Le « QG de démonstration »
Quelques heures plus tard, il n'était déjà plus à son « QG de démonstration » de la rue de la Convention, mais à l'Elysée, pour son traditionnel petit-déjeuner des responsables de la « majorité ».
Il voulait rassurer sur ses déclarations du weekend. A Marseille, il avait pourtant confié qu'il envisageait une part de proportionnelle dans le scrutin législatif « de l'ordre de 10%»... Quel revirement !

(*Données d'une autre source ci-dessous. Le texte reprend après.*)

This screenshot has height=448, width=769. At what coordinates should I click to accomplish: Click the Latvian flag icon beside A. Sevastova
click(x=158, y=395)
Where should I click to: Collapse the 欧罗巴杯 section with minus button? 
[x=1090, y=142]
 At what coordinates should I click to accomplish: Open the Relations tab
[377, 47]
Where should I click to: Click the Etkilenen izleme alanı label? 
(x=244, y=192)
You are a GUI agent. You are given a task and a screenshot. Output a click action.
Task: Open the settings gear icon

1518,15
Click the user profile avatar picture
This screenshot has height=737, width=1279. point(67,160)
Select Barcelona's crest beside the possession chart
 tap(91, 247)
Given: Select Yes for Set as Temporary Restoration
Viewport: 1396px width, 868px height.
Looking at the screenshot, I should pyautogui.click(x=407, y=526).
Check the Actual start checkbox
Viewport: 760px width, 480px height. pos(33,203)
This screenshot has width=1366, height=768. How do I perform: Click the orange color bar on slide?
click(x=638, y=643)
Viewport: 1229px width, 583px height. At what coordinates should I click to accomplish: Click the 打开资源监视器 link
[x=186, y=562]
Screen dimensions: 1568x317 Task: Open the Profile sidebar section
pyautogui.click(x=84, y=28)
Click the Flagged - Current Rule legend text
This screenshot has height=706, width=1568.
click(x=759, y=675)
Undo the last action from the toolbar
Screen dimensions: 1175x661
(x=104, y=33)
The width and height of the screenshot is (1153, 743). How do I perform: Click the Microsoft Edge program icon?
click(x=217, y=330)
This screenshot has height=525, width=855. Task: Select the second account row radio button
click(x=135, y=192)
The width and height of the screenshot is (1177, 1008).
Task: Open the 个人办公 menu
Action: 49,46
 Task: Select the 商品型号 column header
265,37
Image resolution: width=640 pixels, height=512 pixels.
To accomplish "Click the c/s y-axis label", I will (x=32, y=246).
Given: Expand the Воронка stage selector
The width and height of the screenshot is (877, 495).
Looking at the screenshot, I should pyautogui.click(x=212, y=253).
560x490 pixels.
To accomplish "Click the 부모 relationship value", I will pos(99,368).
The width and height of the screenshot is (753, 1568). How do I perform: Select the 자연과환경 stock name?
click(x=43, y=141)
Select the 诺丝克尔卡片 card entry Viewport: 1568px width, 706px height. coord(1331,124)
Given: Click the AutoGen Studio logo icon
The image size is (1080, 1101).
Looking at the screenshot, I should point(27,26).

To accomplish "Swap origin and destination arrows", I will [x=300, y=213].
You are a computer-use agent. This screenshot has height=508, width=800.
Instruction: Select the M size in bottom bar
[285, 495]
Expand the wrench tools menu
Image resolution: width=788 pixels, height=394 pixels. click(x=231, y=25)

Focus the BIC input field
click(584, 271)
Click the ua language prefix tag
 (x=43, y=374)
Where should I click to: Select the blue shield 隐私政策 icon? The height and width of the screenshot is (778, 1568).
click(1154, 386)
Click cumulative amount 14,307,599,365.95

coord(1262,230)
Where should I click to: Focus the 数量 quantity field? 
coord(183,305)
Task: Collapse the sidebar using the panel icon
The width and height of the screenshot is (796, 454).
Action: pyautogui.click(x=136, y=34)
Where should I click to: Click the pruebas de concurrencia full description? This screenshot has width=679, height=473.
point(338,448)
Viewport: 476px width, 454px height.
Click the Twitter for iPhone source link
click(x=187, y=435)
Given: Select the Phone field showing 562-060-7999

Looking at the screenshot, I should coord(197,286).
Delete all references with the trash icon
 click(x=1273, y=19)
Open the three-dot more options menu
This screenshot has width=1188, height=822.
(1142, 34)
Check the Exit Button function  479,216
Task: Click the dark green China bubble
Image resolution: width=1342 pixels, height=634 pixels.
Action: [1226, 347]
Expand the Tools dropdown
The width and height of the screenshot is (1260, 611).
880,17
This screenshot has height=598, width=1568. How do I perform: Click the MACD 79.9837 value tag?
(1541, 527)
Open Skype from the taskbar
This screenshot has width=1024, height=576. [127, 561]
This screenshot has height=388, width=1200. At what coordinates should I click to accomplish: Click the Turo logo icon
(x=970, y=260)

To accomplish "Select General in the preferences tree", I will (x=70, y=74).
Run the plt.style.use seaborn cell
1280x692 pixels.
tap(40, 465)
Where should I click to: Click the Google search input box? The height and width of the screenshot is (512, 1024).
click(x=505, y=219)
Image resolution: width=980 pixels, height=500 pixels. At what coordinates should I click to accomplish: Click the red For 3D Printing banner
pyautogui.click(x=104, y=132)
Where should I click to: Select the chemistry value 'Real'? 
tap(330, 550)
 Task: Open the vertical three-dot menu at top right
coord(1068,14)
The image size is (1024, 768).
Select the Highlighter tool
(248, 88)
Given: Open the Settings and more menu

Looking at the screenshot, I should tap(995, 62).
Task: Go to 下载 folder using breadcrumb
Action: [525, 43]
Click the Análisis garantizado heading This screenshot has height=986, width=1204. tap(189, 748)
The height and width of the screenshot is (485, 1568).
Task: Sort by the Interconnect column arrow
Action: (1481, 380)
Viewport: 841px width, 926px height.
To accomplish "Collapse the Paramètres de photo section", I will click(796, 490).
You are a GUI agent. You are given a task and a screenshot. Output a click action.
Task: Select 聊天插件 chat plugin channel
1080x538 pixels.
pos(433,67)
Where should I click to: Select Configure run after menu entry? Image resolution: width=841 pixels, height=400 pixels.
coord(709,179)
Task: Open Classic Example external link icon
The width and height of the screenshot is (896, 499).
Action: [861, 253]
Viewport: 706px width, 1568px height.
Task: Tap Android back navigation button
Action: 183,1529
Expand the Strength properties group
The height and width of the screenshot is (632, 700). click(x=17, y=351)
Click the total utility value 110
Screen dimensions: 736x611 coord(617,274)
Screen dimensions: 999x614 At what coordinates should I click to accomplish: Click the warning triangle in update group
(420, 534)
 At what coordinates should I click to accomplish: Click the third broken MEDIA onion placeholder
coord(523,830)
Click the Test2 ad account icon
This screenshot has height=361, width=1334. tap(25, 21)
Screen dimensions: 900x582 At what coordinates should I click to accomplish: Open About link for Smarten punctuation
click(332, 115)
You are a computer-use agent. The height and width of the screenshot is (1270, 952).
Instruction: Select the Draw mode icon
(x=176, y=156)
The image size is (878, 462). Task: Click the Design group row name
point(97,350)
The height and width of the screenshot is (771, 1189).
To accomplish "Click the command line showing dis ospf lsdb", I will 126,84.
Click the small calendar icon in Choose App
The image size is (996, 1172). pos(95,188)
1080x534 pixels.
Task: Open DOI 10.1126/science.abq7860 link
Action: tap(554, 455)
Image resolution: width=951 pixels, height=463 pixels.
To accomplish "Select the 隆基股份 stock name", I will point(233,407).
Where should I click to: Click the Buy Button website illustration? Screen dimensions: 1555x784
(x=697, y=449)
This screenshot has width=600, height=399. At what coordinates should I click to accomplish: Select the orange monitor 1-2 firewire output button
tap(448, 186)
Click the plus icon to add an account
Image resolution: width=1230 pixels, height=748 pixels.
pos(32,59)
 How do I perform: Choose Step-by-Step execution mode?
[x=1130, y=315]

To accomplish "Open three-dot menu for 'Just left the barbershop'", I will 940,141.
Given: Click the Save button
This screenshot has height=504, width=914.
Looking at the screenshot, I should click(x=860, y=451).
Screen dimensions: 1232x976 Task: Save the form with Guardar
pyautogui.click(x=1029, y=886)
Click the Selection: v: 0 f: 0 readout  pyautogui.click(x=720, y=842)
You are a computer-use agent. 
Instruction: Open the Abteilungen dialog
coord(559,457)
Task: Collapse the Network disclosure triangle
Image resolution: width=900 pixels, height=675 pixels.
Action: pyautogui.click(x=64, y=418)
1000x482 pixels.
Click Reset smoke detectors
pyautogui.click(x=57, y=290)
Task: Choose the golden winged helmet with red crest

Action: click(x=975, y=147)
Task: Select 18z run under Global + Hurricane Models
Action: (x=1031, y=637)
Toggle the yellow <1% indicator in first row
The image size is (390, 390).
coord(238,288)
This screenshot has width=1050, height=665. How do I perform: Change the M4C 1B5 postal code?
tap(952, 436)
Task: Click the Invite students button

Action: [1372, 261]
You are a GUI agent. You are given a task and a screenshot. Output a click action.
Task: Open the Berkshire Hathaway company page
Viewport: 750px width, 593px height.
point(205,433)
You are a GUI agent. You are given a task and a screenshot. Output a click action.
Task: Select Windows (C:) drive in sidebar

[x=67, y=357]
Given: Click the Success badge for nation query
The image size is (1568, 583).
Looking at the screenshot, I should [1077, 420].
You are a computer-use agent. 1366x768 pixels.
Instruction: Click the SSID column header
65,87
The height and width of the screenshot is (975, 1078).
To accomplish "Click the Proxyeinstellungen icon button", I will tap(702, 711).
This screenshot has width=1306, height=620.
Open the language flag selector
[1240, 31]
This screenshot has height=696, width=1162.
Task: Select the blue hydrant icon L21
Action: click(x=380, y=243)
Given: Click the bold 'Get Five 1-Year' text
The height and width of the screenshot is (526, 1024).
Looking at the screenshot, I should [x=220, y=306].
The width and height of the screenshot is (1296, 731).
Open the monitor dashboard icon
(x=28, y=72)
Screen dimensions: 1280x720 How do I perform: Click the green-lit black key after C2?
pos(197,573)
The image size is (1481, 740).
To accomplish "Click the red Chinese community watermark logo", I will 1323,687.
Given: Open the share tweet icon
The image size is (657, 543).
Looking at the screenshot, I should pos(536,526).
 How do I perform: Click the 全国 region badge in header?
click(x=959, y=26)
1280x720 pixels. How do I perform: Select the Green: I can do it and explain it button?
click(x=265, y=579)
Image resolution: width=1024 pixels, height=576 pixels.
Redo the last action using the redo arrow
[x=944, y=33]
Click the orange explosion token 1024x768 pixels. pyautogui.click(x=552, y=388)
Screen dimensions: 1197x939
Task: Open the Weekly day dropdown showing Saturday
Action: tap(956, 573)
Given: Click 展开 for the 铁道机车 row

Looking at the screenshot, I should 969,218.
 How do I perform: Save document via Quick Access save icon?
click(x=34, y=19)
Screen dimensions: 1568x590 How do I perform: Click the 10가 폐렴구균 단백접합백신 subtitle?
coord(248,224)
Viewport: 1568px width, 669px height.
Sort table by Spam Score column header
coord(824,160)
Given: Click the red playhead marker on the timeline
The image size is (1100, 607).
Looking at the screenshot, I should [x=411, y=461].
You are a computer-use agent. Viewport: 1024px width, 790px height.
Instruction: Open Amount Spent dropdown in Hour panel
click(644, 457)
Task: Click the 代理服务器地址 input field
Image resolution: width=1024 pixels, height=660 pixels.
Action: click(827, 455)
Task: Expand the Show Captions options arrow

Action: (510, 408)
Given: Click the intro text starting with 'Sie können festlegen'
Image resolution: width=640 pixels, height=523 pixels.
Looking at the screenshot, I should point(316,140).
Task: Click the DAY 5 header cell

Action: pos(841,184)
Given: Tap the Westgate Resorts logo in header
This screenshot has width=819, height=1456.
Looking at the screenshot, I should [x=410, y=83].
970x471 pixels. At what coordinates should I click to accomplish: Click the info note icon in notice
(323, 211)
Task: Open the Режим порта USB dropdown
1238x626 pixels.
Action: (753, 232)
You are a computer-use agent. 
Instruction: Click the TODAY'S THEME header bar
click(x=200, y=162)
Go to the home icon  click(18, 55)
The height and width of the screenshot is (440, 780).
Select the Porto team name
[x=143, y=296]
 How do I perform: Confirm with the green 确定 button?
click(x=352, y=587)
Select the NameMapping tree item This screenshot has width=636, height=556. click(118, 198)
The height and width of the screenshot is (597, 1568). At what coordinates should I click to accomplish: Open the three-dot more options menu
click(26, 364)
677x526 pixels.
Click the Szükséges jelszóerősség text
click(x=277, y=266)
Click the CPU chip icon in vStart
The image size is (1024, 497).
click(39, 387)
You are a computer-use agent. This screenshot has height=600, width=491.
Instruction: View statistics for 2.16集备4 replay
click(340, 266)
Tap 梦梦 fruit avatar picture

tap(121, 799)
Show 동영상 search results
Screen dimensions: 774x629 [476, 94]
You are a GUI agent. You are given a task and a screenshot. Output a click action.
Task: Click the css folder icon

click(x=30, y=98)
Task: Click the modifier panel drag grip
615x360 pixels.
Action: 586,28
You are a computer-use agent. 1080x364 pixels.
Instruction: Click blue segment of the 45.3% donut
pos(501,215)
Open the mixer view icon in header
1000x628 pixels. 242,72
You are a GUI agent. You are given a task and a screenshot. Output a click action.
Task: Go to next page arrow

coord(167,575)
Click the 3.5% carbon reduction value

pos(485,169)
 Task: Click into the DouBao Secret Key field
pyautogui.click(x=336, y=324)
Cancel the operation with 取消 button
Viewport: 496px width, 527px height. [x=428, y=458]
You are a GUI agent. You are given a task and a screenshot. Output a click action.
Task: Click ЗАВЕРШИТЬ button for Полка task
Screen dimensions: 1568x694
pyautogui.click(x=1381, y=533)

A l'UMP, les députés n'aiment pas trop la perspective d'une introduction d'une dose de proportionnelle dans les les prochaines élections. On est aussi un peu tendu, l'entrée en campagne n'a eut quasiment aucun effet sur les sondages de premier et de second tour : « Quand j'ai parlé de cela, ce n'était pas pour les élections à venir. Ceux qui évoquent l'hypothèse d'un changement pour les prochaines élections ne sont pas autorisés à le faire, c'est une stupidité ».
Sarkothon en Charente
Ensuite, il a pris le TGV pour la Charente-maritime. Il redécouvre le train. Cela fait plus « peuple » que le jet privé, comme la semaine dernière à Annecy. En Charente, il voulait faire d'une pierre deux coups. Rencontrer la « France des usines » et les malheureux de Xynthia.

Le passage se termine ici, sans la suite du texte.